“We find rest in those we love, and we provide a
resting place for those who love us.”
St. Bernard of Clairvaux
(Glendalough / Co. Wicklow / Julie Cook 2015)
“And I saw that truly nothing happens by accident or luck,
but everything by God’s wise providence …
for matters that have been in God’s foreseeing wisdom,
since before time began, befall us suddenly,
all unawares; and so in our blindness and ignorance we say
that this is accident or luck,
but to our Lord God it is not so.”
St. Julian of Norwich
Time is too slow for those who wait,
too swift for those who fear, too long for those who grieve,
too short for those who rejoice, but for those who love, time is eternity.
Henry Van Dyke
Faith makes all things possible…
love makes all things easy.
Dwight L. Moody
“Love,” said Meister Eckhart, “is the will to, the intention.”
By that definition,
it is possible to obey the divine command to love our neighbor.

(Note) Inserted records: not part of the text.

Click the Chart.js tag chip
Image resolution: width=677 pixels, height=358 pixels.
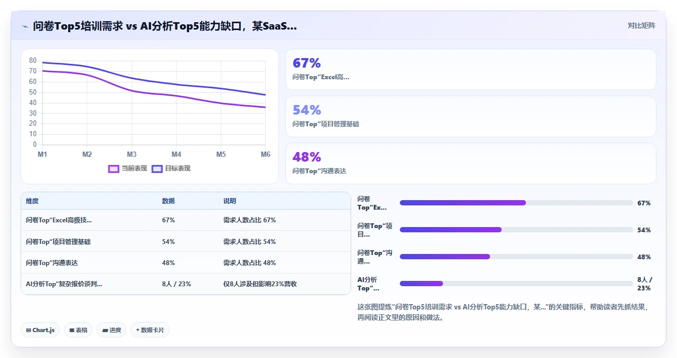click(x=40, y=330)
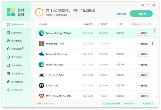Open the main menu in title bar
The height and width of the screenshot is (110, 161).
pyautogui.click(x=142, y=4)
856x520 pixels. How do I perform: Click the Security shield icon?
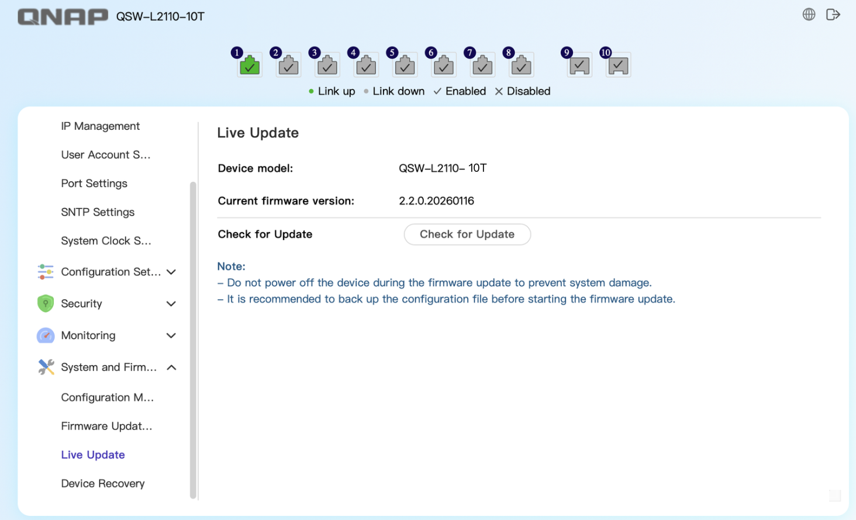45,303
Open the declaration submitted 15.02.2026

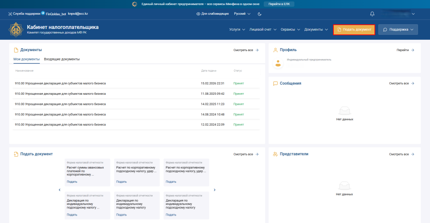pyautogui.click(x=60, y=83)
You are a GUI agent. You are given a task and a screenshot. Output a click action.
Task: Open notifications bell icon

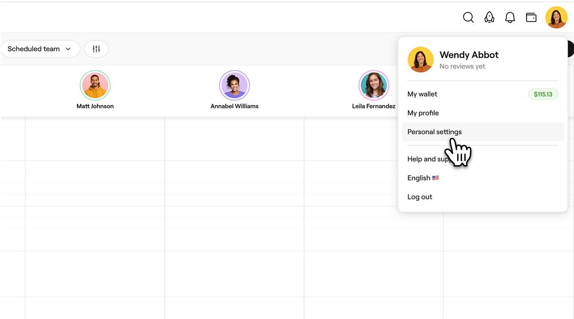tap(510, 18)
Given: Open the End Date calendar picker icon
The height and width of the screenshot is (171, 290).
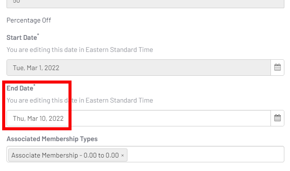Looking at the screenshot, I should point(277,118).
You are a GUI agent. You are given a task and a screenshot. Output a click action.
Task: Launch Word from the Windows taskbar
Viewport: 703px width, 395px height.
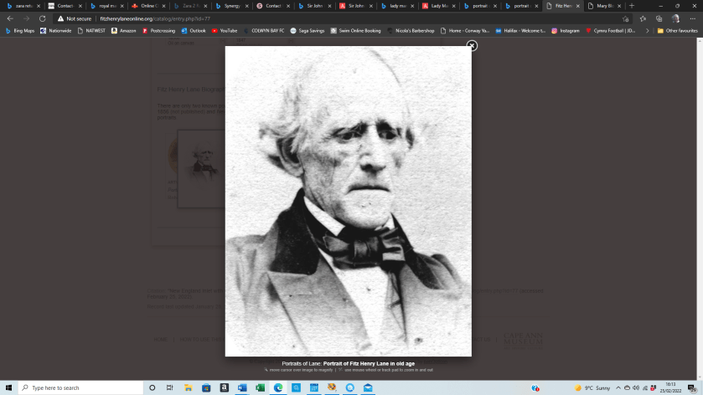click(x=242, y=387)
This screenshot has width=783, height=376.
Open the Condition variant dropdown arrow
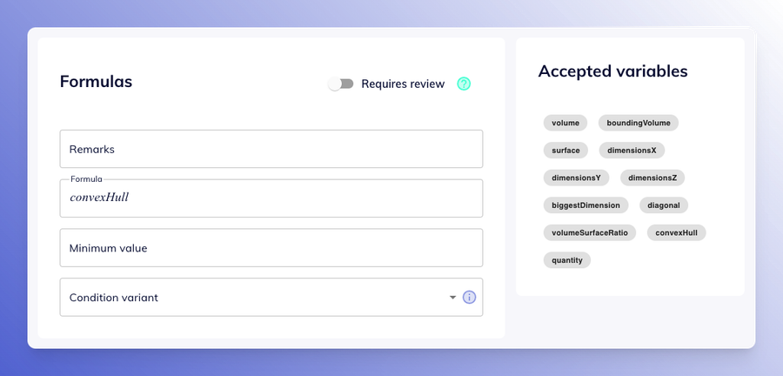pos(452,297)
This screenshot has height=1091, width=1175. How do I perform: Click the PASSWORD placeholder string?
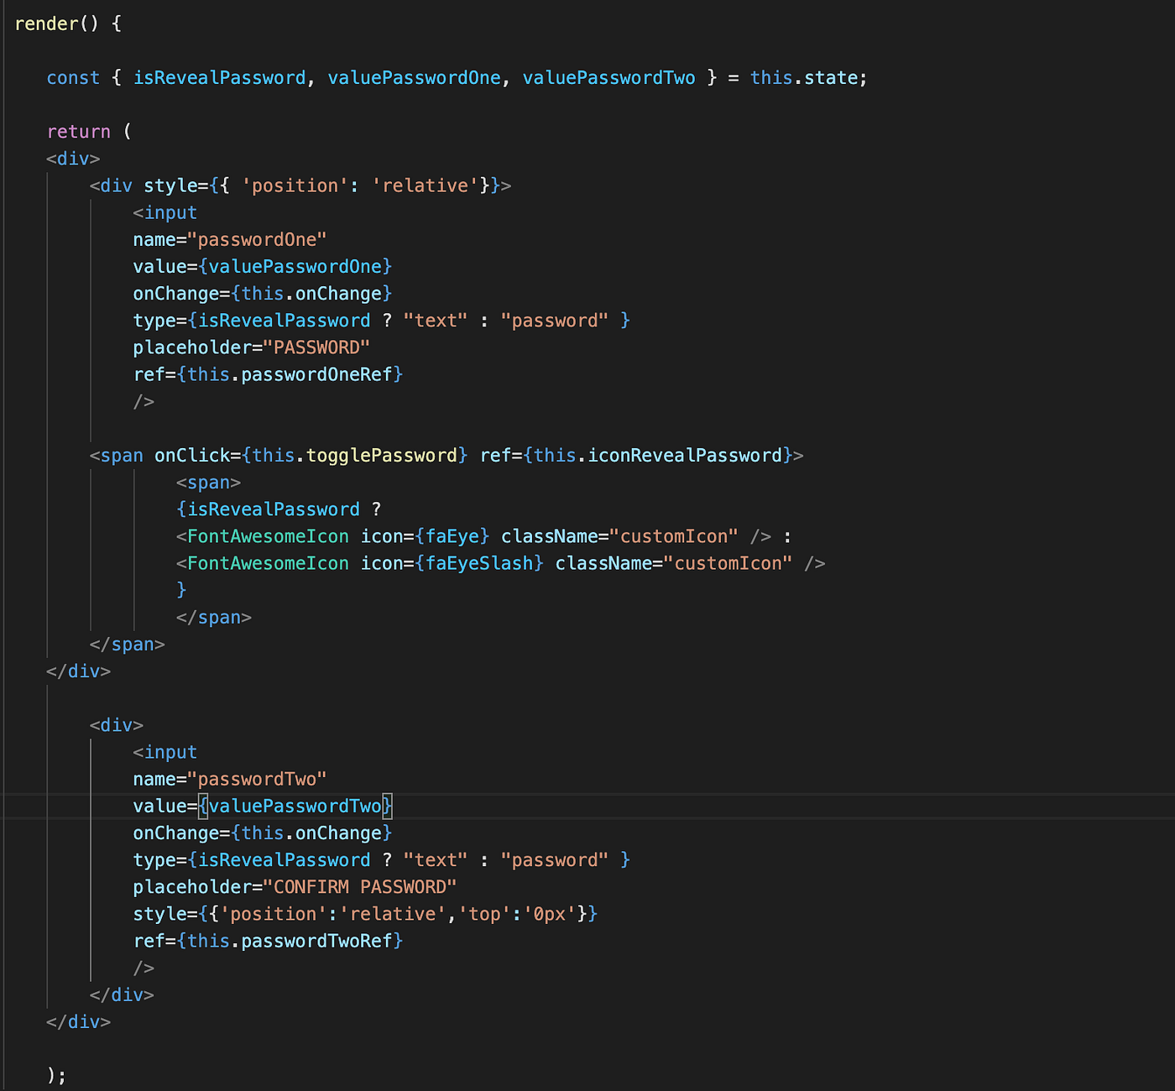click(317, 347)
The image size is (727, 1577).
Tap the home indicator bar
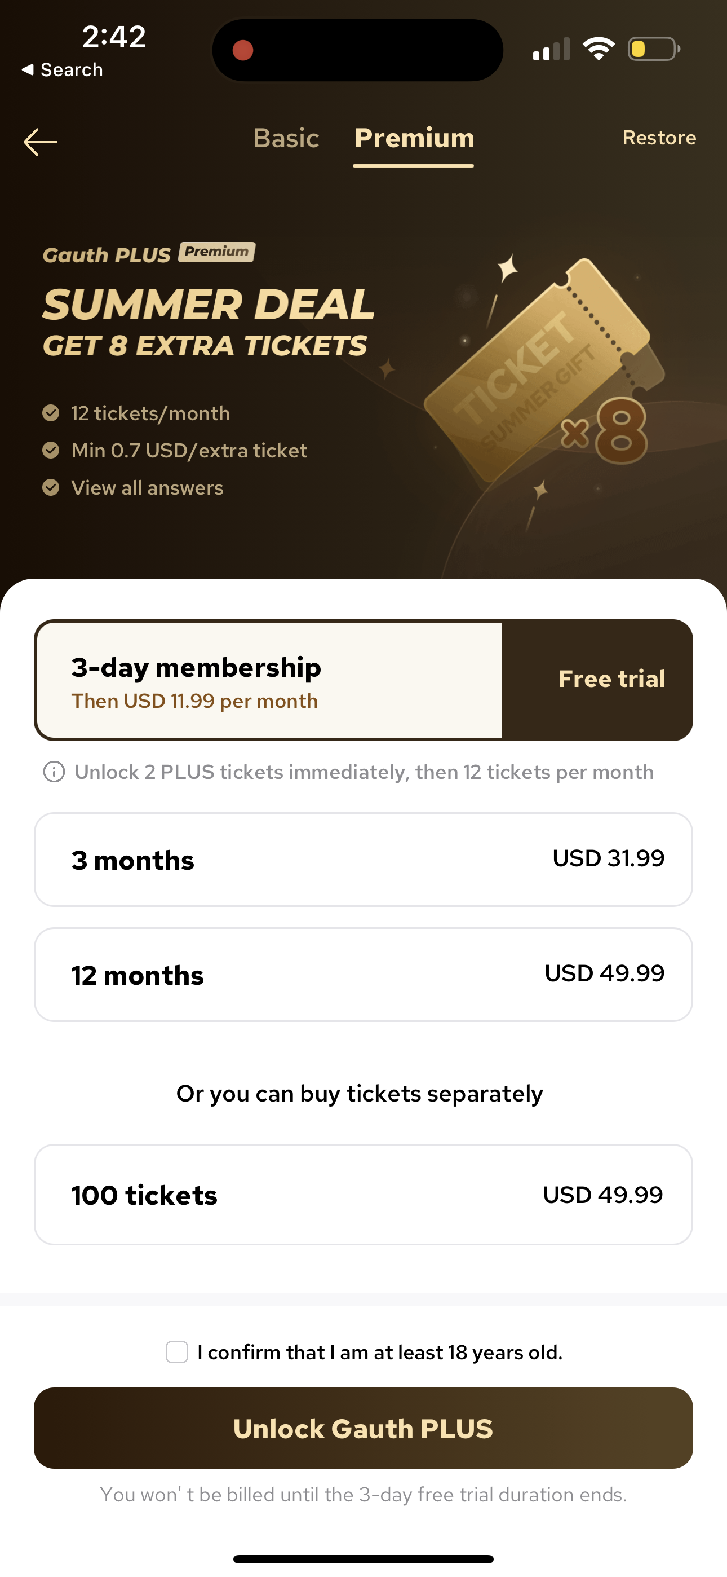364,1559
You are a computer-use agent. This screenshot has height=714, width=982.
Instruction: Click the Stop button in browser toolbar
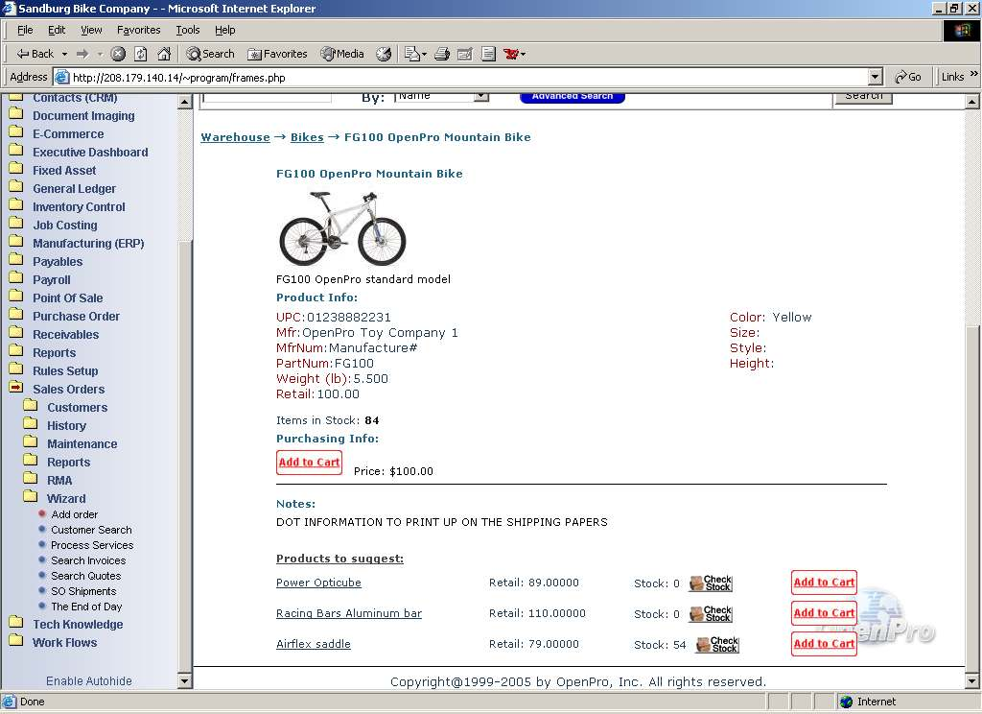pos(118,54)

We may not in a thousand years be able to feel a surge of emotion
toward certain “neighbors,”
but we can go before God and solemnly will to love them,
and the love will come.
By prayer and an application of the inworking power of God,
we may set our faces to will the good of our neighbor and
not his evil all the days of our lives, and that is love.
The emotion may follow,
or there may be no appreciable change in our feelings toward him,
but the intention is what matters.
We will his peace and prosperity and put ourselves at his disposal
to help him in every way possible, even to the laying down of
our lives for his sake. Love, then,
is a principle of good will and is to a large extent under our control.
That it can be fanned into a blazing fire is not denied here.
Certainly God’s love for us has a mighty charge of feeling in it,
but beneath it all is a set principle that wills our peace.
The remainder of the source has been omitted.